2008 IEEE Fourth International Conference on eScience (2008)
Dec. 7, 2008 to Dec. 12, 2008
Semantic inferencing and querying across large-scale RDF triple stores is notoriously slow. Our objective is to expedite this process by employing Google's MapReduce framework to implement scale-out distributed querying and reasoning. This approach requires RDF graphs to be decomposed into smaller units that are distributed across computational nodes. RDF Molecules appear to offer an ideal approach – providing an intermediate level of granularity between RDF graphs and triples. However, the original RDF molecule definition has inherent limitations that will adversely affect performance.

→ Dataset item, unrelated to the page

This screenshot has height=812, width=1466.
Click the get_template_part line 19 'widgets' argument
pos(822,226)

In this paper, we propose a number of extensions to RDF molecules (hierarchy and ordering) to overcome these limitations. We then present some implementation details for our MapReduce-based RDF molecule store. Finally we evaluate the benefits of our approach in the context of the Bio-MANTA project – an application that requires integration and querying across large-scale protein-protein interaction datasets.
RDF, RDF molecules, MapReduce, distributed processing, data integration
Y. Li, A. Newman and J. Hunter, "Scalable Semantics ," 2008 IEEE Fourth International Conference on eScience(ESCIENCE), Indianapolis, IN, 2008, pp. 111-118.